> _Available records_
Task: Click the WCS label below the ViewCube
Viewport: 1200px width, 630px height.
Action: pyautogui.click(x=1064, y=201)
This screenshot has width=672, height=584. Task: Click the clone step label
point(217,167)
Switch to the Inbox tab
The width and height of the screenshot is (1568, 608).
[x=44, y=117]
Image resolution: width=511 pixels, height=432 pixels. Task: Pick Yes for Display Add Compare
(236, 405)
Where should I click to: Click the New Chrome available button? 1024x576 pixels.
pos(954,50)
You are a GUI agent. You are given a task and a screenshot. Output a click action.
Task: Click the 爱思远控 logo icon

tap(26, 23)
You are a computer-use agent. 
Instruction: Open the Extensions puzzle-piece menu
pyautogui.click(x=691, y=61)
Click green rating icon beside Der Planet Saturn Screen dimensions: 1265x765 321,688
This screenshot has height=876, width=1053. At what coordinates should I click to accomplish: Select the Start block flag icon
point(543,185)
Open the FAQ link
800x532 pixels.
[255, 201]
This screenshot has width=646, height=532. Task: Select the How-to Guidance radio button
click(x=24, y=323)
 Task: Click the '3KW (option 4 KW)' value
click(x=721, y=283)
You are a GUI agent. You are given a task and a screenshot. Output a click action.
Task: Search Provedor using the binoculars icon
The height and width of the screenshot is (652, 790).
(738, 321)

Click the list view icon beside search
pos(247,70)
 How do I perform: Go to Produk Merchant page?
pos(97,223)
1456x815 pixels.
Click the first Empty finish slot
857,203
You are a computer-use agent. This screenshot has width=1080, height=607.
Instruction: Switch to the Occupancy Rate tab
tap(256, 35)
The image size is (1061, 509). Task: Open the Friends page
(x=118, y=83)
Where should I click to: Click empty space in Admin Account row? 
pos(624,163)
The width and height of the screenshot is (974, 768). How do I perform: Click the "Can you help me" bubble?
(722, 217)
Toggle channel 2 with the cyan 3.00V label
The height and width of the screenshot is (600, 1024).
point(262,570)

> _Task description_
Return exactly the lines from the one containing "Instruction: Switch to the Occupancy Rate tab" through the last line of the records above, both included, and nothing else.

> _Response area_
Instruction: Switch to the Occupancy Rate tab
tap(256, 35)
The image size is (1061, 509). Task: Open the Friends page
(x=118, y=83)
Where should I click to: Click empty space in Admin Account row? 
pos(624,163)
The width and height of the screenshot is (974, 768). How do I perform: Click the "Can you help me" bubble?
(722, 217)
Toggle channel 2 with the cyan 3.00V label
The height and width of the screenshot is (600, 1024).
point(262,570)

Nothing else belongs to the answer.